Methinks it is like a weasel.

LORD POLONIUS

It is backed like a weasel.

HAMLET

Or like a whale?

LORD POLONIUS

Very like a whale.

By somnilista, FCD (not verified) on 08 Aug 2006 #permalink

Thanks for the great Hamlet quote. And I have no doubt that Behe was having silly creationist dreams long before he heard of Dawkins. But I do think that the pan-adaptionist program was an important intellectual influence on the IDers. If nothing else, it showed them how to repackage their lame theology. After all, if our genes were perfectly engineered, then perhaps the blind watchmaker wasn't really blind...
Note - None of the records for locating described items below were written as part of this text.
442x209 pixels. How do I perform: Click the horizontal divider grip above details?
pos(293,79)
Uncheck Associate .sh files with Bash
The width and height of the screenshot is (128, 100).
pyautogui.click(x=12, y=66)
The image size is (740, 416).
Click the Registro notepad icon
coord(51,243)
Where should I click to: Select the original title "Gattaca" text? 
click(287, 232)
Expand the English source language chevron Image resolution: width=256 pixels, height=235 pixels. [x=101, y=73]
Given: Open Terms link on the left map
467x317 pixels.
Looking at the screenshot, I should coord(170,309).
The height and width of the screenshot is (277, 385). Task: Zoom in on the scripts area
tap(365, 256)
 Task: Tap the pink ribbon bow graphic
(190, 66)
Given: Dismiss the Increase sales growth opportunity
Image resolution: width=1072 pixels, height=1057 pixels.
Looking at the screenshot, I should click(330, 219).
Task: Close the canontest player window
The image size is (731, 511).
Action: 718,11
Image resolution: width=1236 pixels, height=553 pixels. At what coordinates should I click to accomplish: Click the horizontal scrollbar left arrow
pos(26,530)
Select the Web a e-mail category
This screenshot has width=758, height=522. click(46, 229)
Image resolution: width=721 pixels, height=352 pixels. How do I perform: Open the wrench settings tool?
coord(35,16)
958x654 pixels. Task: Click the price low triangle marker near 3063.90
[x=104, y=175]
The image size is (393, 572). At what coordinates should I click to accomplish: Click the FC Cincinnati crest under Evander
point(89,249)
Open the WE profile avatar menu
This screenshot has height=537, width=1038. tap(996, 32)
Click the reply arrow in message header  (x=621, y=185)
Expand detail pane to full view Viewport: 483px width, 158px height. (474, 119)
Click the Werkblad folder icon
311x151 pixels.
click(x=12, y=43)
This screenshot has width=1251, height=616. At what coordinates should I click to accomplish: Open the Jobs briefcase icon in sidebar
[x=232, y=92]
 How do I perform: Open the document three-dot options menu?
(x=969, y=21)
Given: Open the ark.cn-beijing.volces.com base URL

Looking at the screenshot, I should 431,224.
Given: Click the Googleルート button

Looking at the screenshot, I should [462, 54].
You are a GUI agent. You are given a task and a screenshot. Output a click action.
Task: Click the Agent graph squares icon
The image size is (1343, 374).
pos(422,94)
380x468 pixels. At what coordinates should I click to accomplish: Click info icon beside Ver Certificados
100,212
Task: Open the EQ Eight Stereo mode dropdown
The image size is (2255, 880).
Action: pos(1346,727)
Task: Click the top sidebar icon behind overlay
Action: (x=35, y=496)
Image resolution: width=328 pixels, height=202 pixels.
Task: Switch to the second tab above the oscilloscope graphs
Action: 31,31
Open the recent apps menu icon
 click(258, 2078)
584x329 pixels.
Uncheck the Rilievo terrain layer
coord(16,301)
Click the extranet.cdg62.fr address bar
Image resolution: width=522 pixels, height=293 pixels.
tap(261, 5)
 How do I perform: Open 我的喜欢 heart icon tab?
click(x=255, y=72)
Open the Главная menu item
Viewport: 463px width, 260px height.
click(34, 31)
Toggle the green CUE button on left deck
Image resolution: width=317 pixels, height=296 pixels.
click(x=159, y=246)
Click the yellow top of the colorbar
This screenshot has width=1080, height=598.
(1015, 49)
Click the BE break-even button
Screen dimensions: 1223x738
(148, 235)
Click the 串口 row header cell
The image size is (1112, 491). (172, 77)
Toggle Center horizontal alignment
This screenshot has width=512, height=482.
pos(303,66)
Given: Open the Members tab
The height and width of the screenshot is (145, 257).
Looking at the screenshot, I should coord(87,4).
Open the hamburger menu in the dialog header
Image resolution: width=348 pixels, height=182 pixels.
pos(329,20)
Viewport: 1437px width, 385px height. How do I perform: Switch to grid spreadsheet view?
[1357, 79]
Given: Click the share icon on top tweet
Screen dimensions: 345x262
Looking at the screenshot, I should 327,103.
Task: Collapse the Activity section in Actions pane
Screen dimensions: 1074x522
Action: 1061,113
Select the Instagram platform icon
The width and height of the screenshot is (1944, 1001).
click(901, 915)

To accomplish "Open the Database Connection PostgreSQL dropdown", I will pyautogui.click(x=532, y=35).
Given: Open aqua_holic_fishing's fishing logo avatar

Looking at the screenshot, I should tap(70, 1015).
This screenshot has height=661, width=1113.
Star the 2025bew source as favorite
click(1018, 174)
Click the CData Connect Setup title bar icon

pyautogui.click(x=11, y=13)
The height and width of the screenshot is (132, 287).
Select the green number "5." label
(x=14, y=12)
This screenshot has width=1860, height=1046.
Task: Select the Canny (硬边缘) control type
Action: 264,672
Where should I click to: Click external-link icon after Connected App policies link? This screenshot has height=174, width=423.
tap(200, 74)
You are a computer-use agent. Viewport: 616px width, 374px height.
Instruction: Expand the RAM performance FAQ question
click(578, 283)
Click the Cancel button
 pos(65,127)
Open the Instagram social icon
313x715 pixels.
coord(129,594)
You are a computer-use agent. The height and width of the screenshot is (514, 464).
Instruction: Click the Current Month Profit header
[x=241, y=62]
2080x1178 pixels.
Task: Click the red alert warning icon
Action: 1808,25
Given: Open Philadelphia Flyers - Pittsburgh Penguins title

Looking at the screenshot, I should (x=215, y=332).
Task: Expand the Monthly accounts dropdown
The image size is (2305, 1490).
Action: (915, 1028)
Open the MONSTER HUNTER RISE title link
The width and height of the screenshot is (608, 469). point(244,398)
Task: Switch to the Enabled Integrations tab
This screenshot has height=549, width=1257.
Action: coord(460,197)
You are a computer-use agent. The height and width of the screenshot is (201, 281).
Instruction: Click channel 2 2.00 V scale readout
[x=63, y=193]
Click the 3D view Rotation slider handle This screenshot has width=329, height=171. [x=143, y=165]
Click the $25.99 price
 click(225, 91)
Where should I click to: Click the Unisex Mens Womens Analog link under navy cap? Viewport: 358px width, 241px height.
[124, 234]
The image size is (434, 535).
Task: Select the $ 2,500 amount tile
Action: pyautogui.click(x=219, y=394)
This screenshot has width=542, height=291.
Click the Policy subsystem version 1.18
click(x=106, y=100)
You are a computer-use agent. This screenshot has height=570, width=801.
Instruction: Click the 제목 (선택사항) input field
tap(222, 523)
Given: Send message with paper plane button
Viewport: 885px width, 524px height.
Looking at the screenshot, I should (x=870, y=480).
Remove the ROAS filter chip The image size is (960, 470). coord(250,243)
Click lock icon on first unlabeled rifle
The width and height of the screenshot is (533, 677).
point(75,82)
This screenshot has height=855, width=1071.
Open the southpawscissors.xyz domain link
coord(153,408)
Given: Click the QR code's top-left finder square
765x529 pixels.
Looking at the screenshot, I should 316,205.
To be fair to Dawkins, he is no pan-adaptationist, nor he was, almost certainly, at the time of The Selfish Gene. Pan-adaptionism reached its apex with the New Synthesis, but started declining already in the '60s with the progressive - if variegated - acceptance of neutralism, as well as a better understanding of molecular genetics. Perhaps you are confusing pan-adaptationism and gene-selectionism, which was indeed championed by Dawkins in TSG.

(Also, my view of TSG's endurance is far less negative than yours, but the book does tend to generate thought and strong reactions, so regardless of final opinion, I think it is certainly still worth reading.)